Vivienne Lynch-McDaid (48), from Buncrana, needs to undergo eight cycles of chemotherapy in Boston.

However, $150,000 (€127,000) has to be paid up front before her treatment can start at the world-famous Massachusetts General Hospital (MGH).

Friend, Victoria Naughton, launched a GoFundMe two weeks ago to aid with the costs. Incredibly, almost $184,000 has been raised by donors as of today.

Vivienne’s brother, Spencer Lynch, said she was feeling both happy and positive about starting her treatment.

“She’s just looking forward to getting her treatment started when I was speaking to her,” he said.

The treatment was due to start last Friday, however, it was postponed until Monday morning.

Spencer said the mother of two was feeling hopeful that it would be a success.

“She was contacted by a few people who had similar diagnosis,” he explained.

“One girl from Fanad had a similar story and she is now in remission. Hopefully it will be the same for Vivienne – this is her last chance – but she is feeling good.”

Ms Naughton said she was grateful for the ‘amazing kindness’ shown towards the campaign. However, she cautioned that the $150,000 figure is an estimate and is expected to increase.

“Please know that this fundraiser remains open and accepting donations,” she added.

“As originally stated, the $150,000 is an estimate. Final costs could be more and we would like to relieve Vivienne and family of any financial stress the necessary treatment(s) could cost.”

At the beginning of the campaign, Victoria said that Vivienne wasn’t feeling well and went to her local hospital in Ireland where several tests revealed dreaded news.

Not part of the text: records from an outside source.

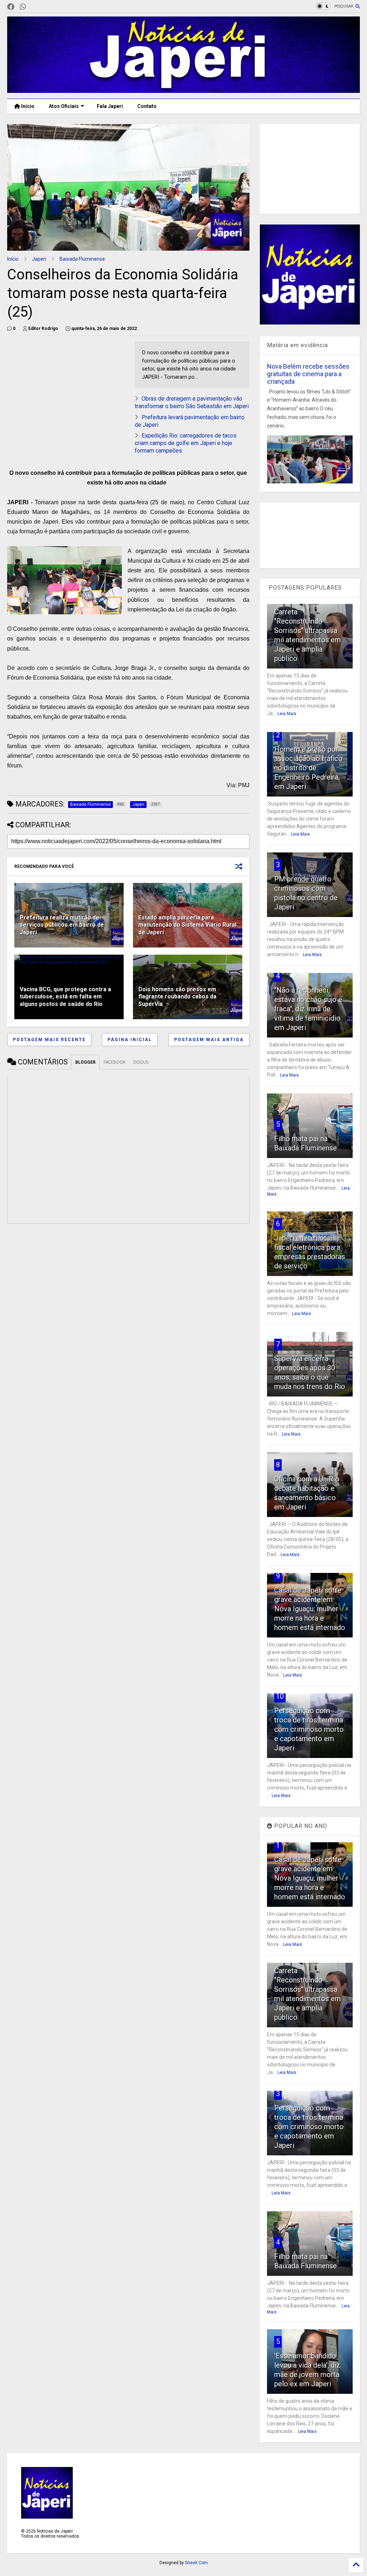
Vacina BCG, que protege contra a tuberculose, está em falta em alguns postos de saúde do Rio (65, 997)
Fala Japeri (110, 106)
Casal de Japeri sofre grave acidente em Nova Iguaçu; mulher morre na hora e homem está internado (309, 1609)
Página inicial (130, 1039)
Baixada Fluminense (82, 259)
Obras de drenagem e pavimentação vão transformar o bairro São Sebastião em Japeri (192, 402)
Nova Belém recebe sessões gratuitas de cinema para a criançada (308, 374)
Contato (147, 106)
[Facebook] (10, 7)
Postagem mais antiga (209, 1039)
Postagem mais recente (49, 1039)
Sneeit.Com (196, 2562)
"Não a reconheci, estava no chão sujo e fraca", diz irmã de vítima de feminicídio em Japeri (308, 1009)
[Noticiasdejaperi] (34, 7)
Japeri (39, 259)
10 (280, 1696)
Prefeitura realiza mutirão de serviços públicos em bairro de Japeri (62, 925)
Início (27, 106)
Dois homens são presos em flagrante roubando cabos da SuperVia (177, 997)
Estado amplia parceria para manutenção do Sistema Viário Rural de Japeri (187, 925)
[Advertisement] (67, 391)
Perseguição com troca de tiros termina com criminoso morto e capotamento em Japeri (309, 1729)
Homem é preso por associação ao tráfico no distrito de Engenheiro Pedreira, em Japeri (308, 768)
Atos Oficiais (64, 106)
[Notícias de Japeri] (183, 89)
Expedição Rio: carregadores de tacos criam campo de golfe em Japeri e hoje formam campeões (186, 443)
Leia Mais (286, 713)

The Dana-Farber Institute. Pic: Dana-Farber.org

Late last month, Vivienne arrived in Boston.

A friend, a cancer survivor, had access to elite doctors at Massachusetts General Hospital (MGH) and Dana Farber Cancer Institute and helped secure a consultation appointment for Vivienne.

After her arrival in Boston, Vivienne was seen by Dr. Bruce Giantonio, a medical oncology specialist at MGH with 34 years of experience in the medical field.

Dr Giantonio gave Vivienne the news she wanted: There is hope.

Dr. Giantonio developed a treatment plan for Vivienne, whose daughter Chloe was an Irish boxing champion in 2016.

However, Vivienne’s medical cover from Ireland does not cover the expenses, which have to be discharged before her treatment can start.

Victoria said: “This is understandable but puts Vivienne in a race not only for her health, but also for finances.

“I have no doubt that we can raise these funds. The Irish community is a tight-knit, strong and generous group. Those affected by cancer are the same. Let’s do this.”